In no particular order:

1.Hong Kong (no words)
2.Singapore (I've lived here. best food in the world par KL maybe, but KL is dull apart from eating. SG has everything!)
3.Sydney (I would include Newcastle, Australia as a suburb, since its too small by itself) (I like Australia)
4.Brisbane (beaches and partying! Gold Coast included as well as Byron Bay!)
5.Rio (Carneval and Copacabana! Beachvolleyball!)
6.Tokyo (other worldly!)
7.Manila (hot girls! And a metropolis in the making)
8.Seoul (Tokyo's little brother. I also like korean culture)
9.Panama City (America's Singapore. high quality of life!)
10.Shanghai (Peaks my curiosity! And beautiful girls)
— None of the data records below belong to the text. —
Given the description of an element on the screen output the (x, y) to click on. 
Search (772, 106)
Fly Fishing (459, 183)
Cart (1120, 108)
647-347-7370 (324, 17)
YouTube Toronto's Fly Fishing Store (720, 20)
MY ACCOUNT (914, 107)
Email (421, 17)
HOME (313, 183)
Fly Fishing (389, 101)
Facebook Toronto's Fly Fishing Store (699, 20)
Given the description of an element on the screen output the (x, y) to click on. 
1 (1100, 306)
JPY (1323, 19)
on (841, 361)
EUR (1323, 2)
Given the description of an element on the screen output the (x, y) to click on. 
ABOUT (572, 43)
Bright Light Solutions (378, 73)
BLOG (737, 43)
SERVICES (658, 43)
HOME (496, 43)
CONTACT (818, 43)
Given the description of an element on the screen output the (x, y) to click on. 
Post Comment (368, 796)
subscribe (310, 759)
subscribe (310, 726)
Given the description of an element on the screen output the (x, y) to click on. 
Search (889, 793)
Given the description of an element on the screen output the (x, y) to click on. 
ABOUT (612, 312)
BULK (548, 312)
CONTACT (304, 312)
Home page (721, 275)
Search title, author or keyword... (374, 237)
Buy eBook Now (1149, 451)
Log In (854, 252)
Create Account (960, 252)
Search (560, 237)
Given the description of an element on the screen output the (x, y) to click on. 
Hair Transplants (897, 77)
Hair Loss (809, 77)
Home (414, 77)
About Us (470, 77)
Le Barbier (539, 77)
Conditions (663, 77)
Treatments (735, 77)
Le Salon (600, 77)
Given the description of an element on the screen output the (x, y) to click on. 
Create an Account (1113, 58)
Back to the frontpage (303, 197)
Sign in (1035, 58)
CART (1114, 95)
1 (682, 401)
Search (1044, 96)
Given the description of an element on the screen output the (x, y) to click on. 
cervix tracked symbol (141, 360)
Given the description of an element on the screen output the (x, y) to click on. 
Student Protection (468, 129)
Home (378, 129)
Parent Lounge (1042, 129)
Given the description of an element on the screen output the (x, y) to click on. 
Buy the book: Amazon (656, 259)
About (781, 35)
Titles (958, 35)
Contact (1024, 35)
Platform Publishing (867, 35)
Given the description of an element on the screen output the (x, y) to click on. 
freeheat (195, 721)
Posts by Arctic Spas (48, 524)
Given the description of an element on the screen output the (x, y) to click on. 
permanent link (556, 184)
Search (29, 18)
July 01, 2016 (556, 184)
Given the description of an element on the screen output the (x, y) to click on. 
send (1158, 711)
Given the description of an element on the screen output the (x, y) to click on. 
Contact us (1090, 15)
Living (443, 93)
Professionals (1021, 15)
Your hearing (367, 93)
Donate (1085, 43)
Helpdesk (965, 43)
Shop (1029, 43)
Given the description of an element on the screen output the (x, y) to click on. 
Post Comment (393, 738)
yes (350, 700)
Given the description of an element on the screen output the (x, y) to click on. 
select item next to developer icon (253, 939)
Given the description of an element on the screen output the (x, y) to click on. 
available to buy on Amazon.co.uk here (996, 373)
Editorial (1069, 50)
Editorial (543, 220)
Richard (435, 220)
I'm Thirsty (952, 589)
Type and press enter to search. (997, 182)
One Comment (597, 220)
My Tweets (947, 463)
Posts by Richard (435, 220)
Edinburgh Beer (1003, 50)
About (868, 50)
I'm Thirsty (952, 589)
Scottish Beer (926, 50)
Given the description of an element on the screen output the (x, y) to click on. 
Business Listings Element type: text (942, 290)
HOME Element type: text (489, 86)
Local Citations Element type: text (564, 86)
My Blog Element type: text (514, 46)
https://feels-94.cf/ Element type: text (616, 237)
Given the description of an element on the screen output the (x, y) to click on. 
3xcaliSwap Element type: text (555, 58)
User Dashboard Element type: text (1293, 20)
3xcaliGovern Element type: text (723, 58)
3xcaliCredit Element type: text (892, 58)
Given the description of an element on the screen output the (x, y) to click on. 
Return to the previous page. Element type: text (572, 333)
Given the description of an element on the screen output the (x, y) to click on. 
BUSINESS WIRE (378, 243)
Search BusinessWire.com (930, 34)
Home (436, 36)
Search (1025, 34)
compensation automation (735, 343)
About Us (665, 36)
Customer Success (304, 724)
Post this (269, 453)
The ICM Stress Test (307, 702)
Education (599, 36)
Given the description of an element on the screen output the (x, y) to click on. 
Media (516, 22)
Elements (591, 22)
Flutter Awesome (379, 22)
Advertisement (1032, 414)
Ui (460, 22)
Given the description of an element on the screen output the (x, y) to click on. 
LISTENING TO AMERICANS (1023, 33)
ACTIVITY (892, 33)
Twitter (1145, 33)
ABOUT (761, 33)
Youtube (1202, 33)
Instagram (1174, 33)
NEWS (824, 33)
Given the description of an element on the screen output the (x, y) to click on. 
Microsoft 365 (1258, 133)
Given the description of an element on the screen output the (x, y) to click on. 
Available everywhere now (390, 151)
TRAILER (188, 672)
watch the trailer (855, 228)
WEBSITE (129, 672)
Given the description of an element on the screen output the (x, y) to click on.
After those comes: Osaka (see Tokyo), Chongqing (reminds me of New York/Manhatten, and a distinct culture), Bangkok (tired of the sales people, but very interresting nontheless), Sao Paulo (huge interesting metropolis), Perth (has a great girl-guy ratio! Good beaches, clean air) and Melbourne (most homely out of all non- NA/Euro cities out there)


----------



## Taller Better (Aug 27, 2005)

Random and pointless thread from 2005, back in the City vs City days. A mystery as to why the thread came back from the crypt.


----------